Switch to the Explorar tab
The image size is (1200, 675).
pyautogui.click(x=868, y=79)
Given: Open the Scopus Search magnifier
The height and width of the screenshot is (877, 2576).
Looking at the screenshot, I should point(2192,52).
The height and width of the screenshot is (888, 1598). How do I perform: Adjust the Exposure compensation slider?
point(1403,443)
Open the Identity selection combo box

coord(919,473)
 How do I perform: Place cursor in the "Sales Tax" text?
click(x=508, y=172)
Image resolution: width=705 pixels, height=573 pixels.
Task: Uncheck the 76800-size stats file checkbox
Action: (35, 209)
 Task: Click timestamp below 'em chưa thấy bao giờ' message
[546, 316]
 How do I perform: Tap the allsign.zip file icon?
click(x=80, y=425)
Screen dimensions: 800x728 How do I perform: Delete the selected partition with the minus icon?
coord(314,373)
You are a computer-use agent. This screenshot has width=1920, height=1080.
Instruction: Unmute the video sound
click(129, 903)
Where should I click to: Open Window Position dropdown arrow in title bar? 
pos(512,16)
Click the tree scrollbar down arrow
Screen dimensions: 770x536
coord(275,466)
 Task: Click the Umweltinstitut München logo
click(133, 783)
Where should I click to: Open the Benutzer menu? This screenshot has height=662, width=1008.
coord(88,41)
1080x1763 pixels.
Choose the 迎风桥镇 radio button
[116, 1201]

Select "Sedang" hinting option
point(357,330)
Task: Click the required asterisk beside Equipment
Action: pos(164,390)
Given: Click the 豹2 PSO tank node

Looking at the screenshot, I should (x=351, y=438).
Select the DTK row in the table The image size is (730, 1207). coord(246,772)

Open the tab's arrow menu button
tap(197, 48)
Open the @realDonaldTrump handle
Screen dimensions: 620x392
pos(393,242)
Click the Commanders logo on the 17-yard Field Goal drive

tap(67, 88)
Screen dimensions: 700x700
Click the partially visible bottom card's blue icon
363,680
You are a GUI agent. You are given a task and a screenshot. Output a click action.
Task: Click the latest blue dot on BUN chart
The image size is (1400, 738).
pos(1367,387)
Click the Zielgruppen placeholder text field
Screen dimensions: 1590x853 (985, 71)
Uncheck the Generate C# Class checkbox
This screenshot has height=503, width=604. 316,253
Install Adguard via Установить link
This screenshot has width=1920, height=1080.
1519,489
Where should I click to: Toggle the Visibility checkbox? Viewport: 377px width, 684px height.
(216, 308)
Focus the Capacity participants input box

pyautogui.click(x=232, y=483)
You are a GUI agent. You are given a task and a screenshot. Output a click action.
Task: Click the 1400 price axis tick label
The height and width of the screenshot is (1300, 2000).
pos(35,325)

* * * * *

Collect every line above that contains the word "button" and copy each one in full.

Choose the 迎风桥镇 radio button
Open the tab's arrow menu button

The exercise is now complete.